─── RECORDED INFORMATION ───

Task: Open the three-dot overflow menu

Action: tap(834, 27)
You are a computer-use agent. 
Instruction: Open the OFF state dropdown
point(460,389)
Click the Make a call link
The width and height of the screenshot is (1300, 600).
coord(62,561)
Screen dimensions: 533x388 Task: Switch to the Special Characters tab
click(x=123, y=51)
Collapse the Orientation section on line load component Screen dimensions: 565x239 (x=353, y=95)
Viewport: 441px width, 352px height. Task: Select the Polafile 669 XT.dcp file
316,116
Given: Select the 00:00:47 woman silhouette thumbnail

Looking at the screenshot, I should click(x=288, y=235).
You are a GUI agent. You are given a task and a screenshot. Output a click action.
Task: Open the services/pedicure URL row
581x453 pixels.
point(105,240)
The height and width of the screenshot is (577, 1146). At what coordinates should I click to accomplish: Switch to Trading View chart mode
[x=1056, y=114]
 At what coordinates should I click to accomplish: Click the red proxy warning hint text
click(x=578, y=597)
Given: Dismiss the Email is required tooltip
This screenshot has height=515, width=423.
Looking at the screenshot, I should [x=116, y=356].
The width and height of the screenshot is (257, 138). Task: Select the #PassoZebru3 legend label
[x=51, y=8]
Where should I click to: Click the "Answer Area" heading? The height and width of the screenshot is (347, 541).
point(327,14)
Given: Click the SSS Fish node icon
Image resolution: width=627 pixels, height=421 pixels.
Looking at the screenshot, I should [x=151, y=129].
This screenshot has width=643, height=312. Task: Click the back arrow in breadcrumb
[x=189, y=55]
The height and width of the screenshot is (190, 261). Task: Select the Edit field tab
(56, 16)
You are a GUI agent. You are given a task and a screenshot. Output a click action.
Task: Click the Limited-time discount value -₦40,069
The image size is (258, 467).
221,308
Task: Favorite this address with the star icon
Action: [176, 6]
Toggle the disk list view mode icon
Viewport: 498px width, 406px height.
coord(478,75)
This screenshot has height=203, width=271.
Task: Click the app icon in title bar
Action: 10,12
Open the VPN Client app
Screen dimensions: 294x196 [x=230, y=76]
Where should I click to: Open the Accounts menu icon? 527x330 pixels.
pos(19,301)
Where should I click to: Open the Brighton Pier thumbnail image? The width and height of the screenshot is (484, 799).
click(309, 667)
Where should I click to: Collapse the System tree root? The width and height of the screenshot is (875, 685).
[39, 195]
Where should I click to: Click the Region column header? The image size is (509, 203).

───

WHAT THE TASK ASKS: Having read the records above, print them out again exactly.

OUTPUT BELOW:
Task: Open the three-dot overflow menu

Action: tap(834, 27)
You are a computer-use agent. 
Instruction: Open the OFF state dropdown
point(460,389)
Click the Make a call link
The width and height of the screenshot is (1300, 600).
coord(62,561)
Screen dimensions: 533x388 Task: Switch to the Special Characters tab
click(x=123, y=51)
Collapse the Orientation section on line load component Screen dimensions: 565x239 (x=353, y=95)
Viewport: 441px width, 352px height. Task: Select the Polafile 669 XT.dcp file
316,116
Given: Select the 00:00:47 woman silhouette thumbnail

Looking at the screenshot, I should click(x=288, y=235).
You are a GUI agent. You are given a task and a screenshot. Output a click action.
Task: Open the services/pedicure URL row
581x453 pixels.
point(105,240)
The height and width of the screenshot is (577, 1146). At what coordinates should I click to accomplish: Switch to Trading View chart mode
[x=1056, y=114]
 At what coordinates should I click to accomplish: Click the red proxy warning hint text
click(x=578, y=597)
Given: Dismiss the Email is required tooltip
This screenshot has height=515, width=423.
Looking at the screenshot, I should [x=116, y=356].
The width and height of the screenshot is (257, 138). Task: Select the #PassoZebru3 legend label
[x=51, y=8]
Where should I click to: Click the "Answer Area" heading? The height and width of the screenshot is (347, 541).
point(327,14)
Given: Click the SSS Fish node icon
Image resolution: width=627 pixels, height=421 pixels.
Looking at the screenshot, I should [x=151, y=129].
This screenshot has width=643, height=312. Task: Click the back arrow in breadcrumb
[x=189, y=55]
The height and width of the screenshot is (190, 261). Task: Select the Edit field tab
(56, 16)
You are a GUI agent. You are given a task and a screenshot. Output a click action.
Task: Click the Limited-time discount value -₦40,069
The image size is (258, 467).
221,308
Task: Favorite this address with the star icon
Action: [176, 6]
Toggle the disk list view mode icon
Viewport: 498px width, 406px height.
coord(478,75)
This screenshot has height=203, width=271.
Task: Click the app icon in title bar
Action: 10,12
Open the VPN Client app
Screen dimensions: 294x196 [x=230, y=76]
Where should I click to: Open the Accounts menu icon? 527x330 pixels.
pos(19,301)
Where should I click to: Open the Brighton Pier thumbnail image? The width and height of the screenshot is (484, 799).
click(309, 667)
Where should I click to: Collapse the System tree root? The width and height of the screenshot is (875, 685).
[39, 195]
Where should I click to: Click the Region column header? The image size is (509, 203).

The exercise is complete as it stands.